» **Problem to work on**
The required answer is the run of lines from the one holding "Where should I click to: Select" to the end of the data below, copied exactly and free of pictures.

Start of Task data

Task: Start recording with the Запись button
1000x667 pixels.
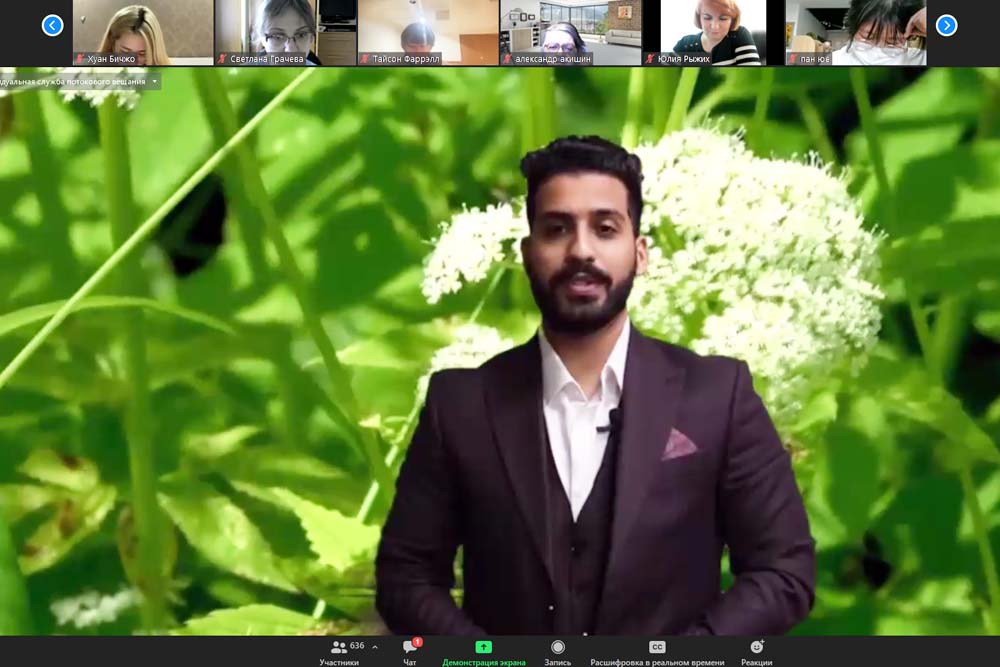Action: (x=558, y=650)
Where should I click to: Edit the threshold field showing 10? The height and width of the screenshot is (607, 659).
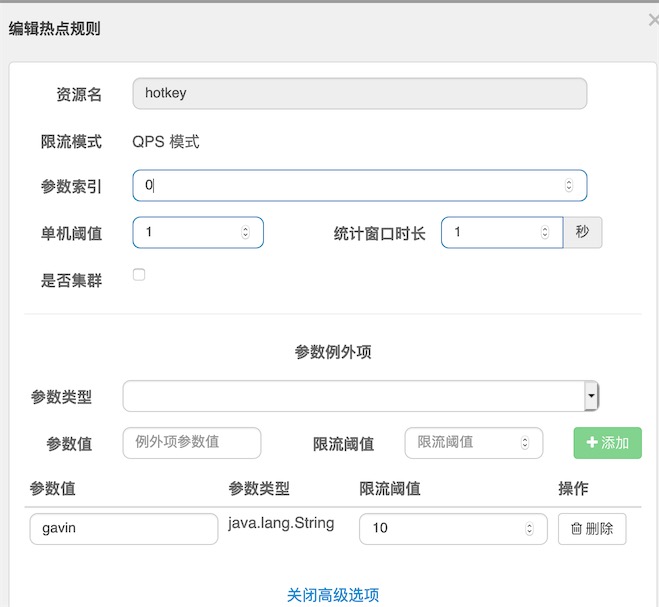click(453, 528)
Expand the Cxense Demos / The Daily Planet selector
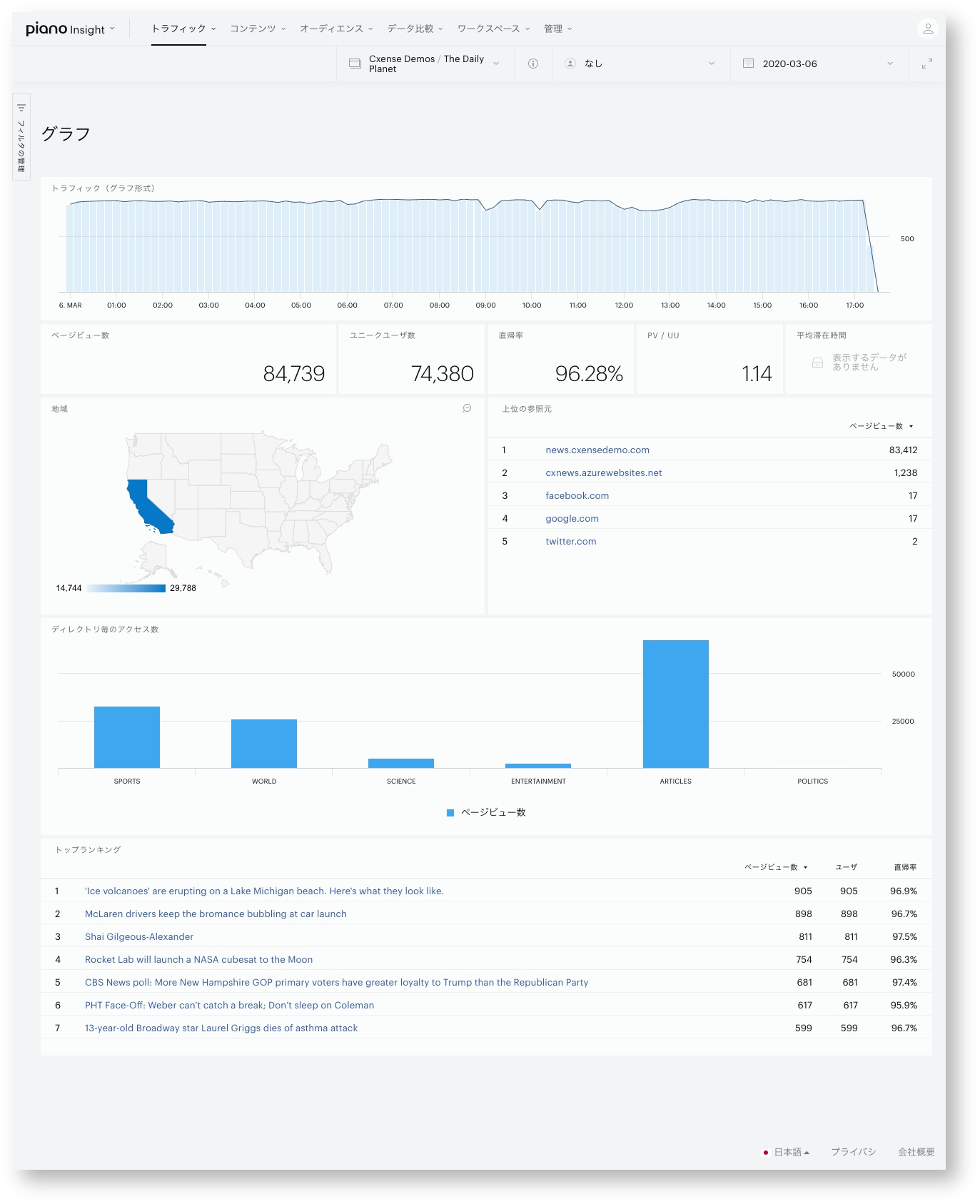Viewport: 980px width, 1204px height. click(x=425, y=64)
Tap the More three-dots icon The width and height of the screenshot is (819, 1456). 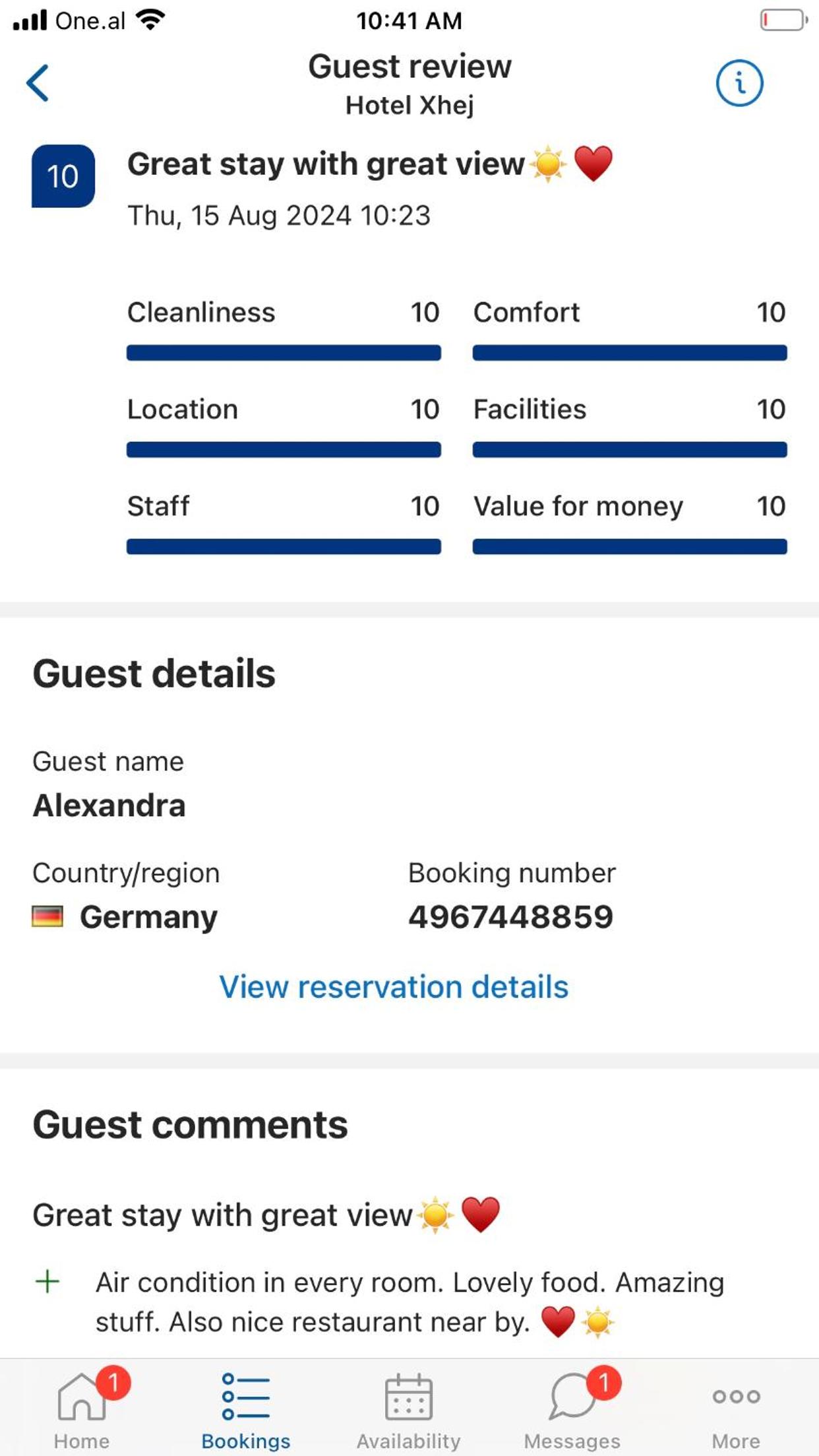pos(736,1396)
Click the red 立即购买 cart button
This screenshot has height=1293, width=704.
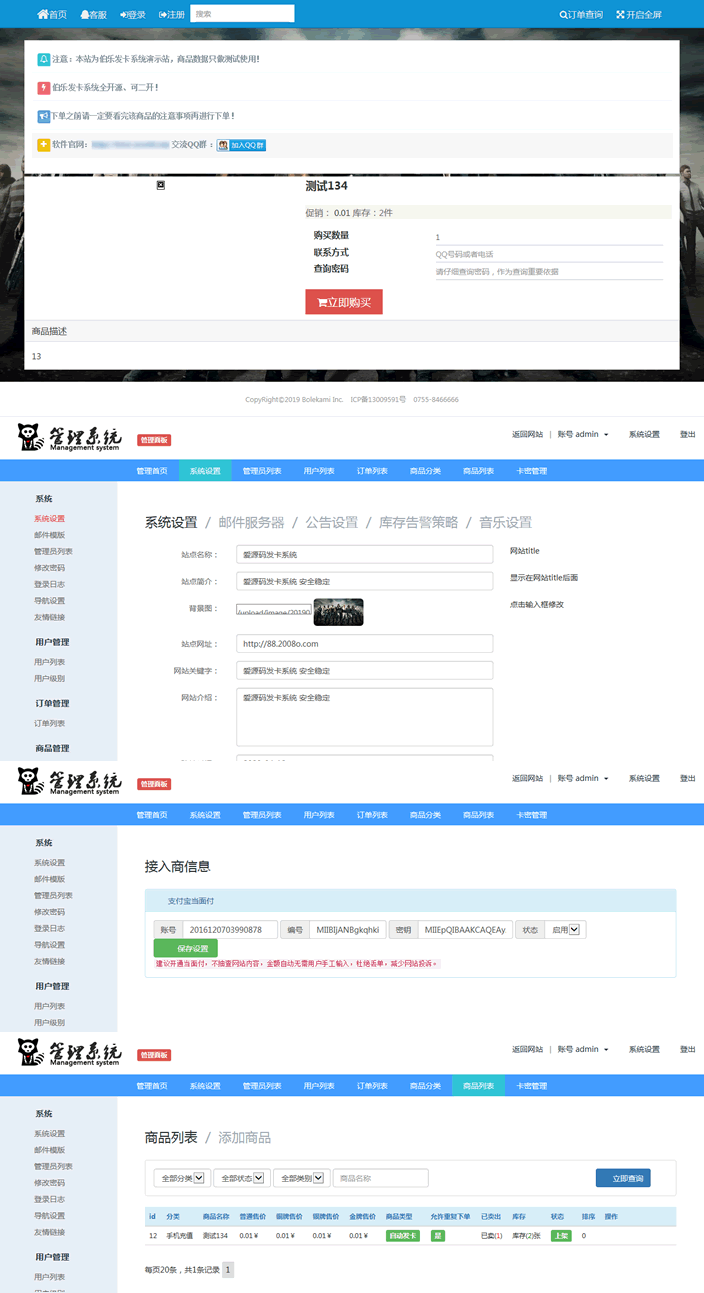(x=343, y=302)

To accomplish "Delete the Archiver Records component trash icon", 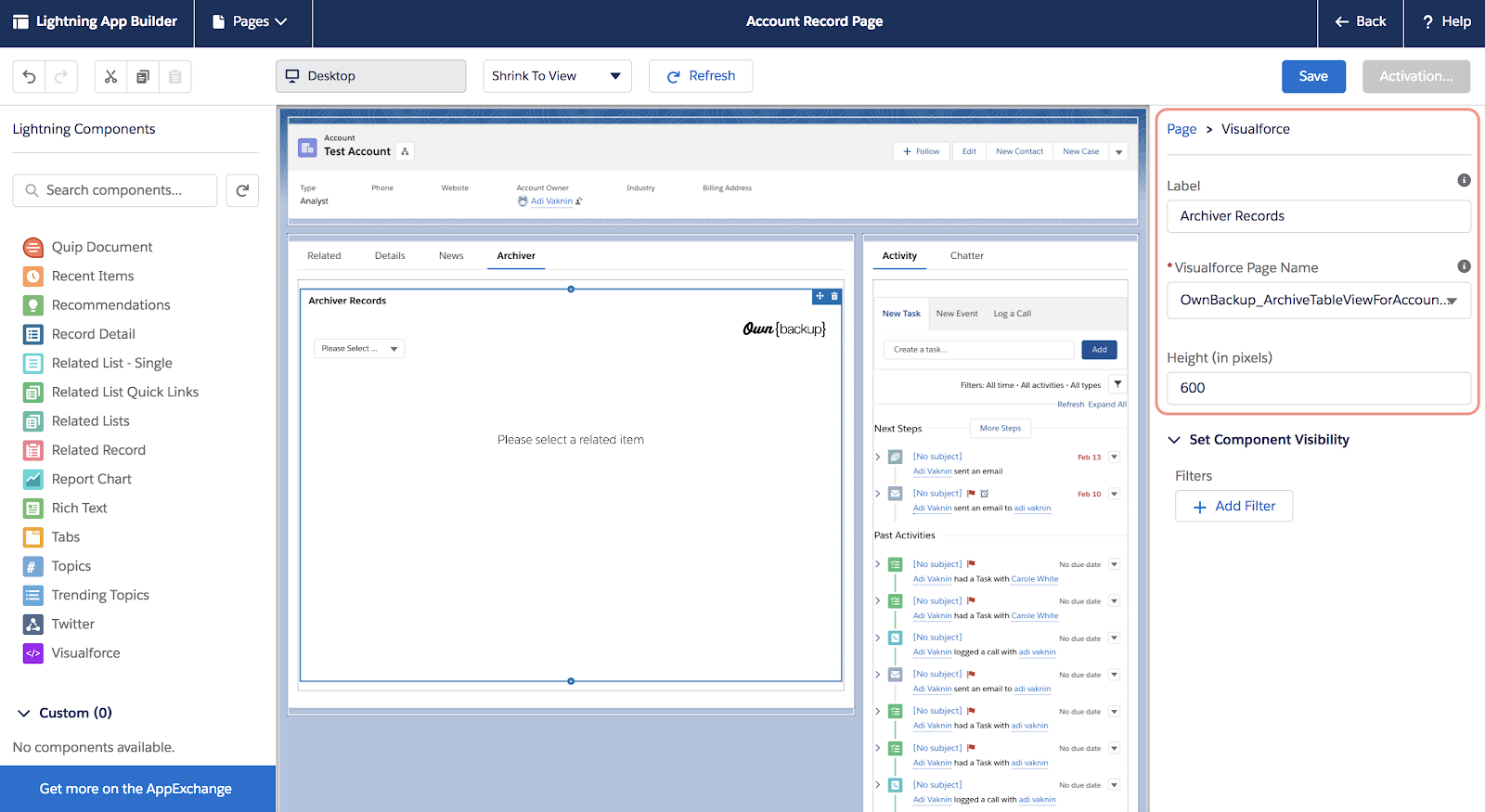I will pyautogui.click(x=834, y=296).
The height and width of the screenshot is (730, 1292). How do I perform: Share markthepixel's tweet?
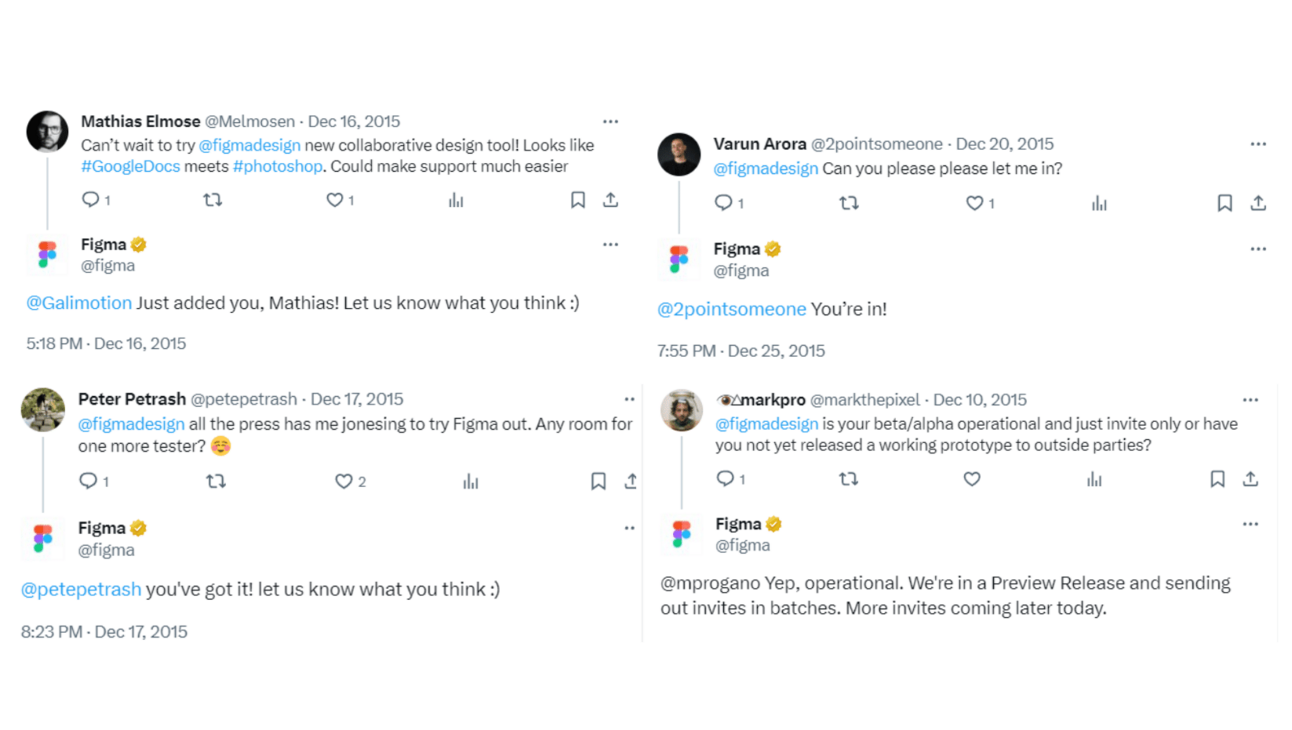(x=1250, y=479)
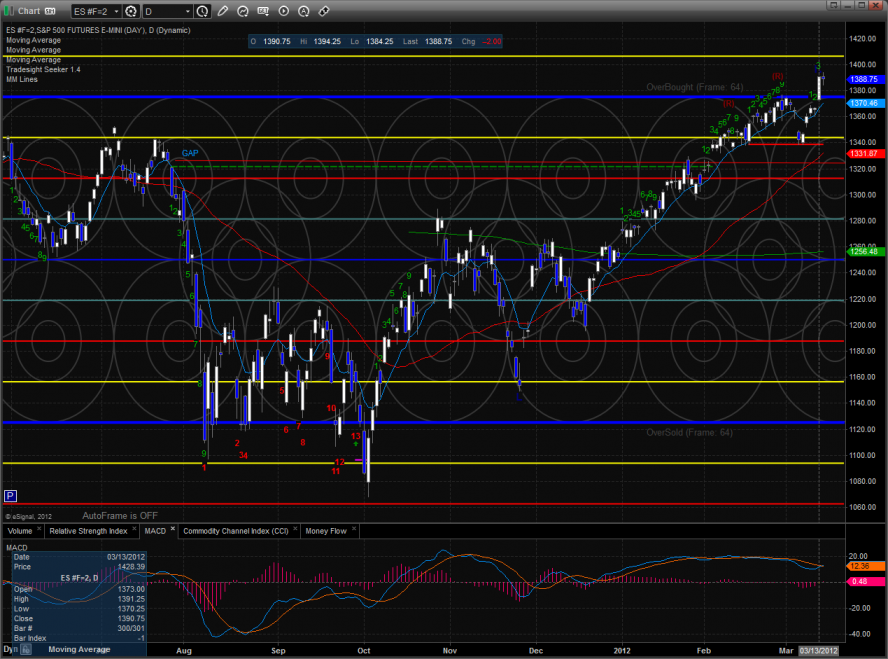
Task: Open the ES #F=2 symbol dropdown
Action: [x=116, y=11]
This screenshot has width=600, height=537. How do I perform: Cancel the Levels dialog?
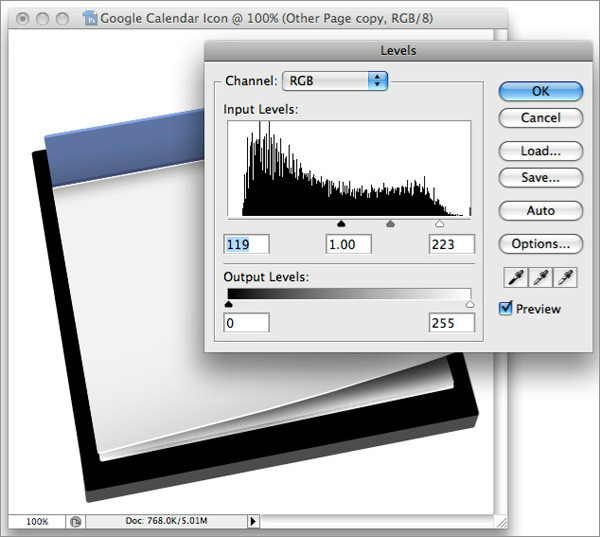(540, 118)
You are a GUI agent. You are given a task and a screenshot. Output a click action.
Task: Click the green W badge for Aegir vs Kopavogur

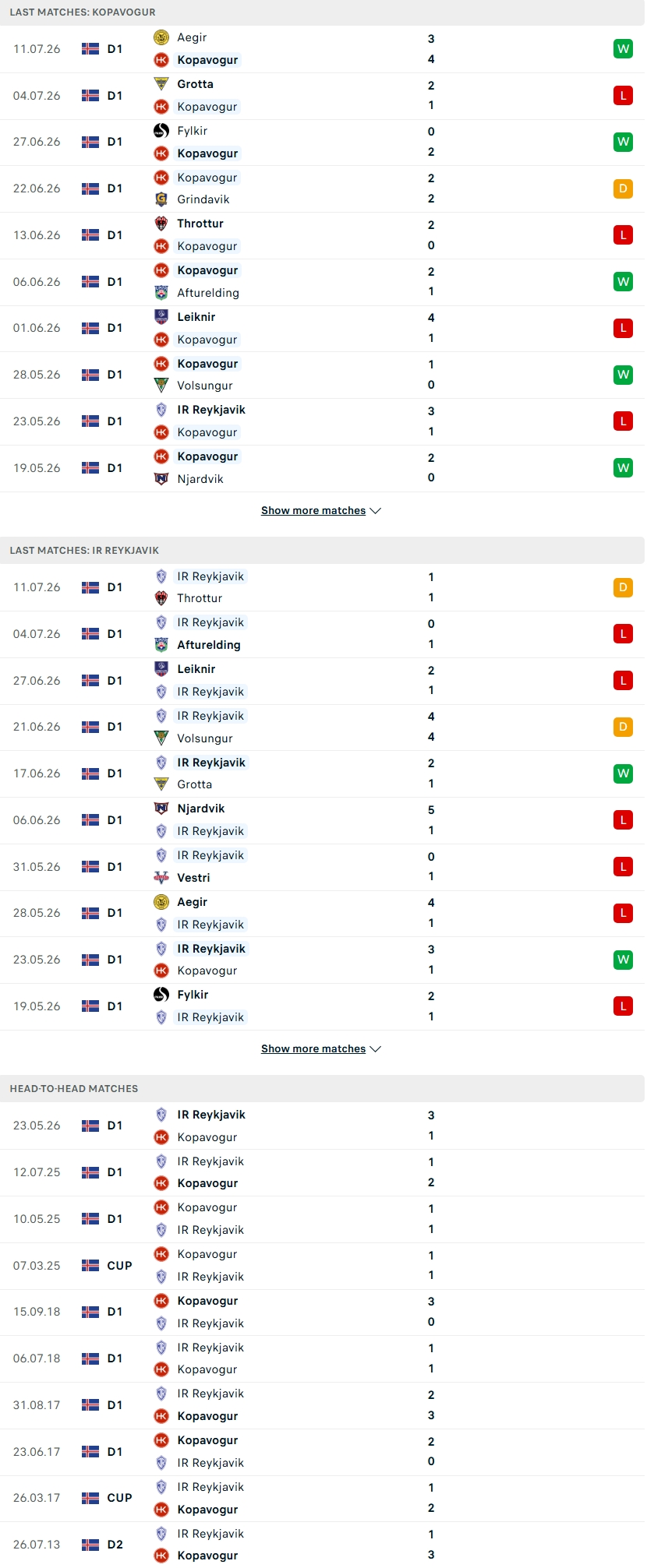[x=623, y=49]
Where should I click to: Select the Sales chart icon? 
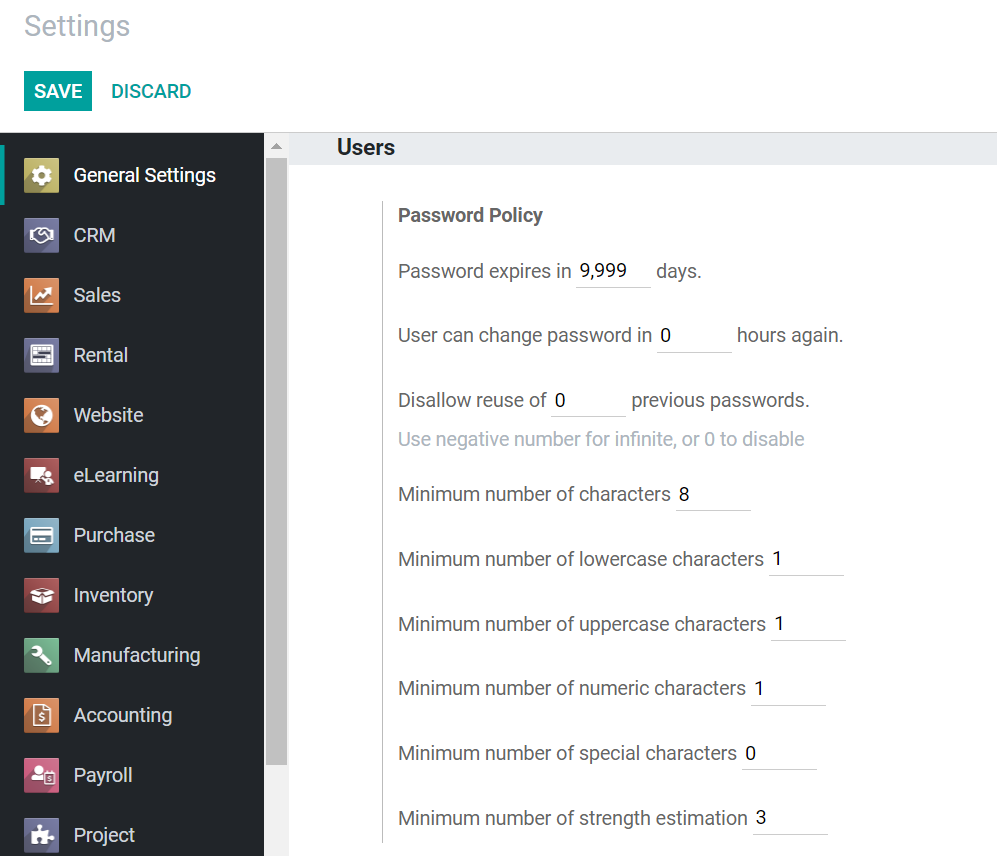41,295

End of Task data

» **Result for this task**
Where should I click to: Select the Sales chart icon? 
41,295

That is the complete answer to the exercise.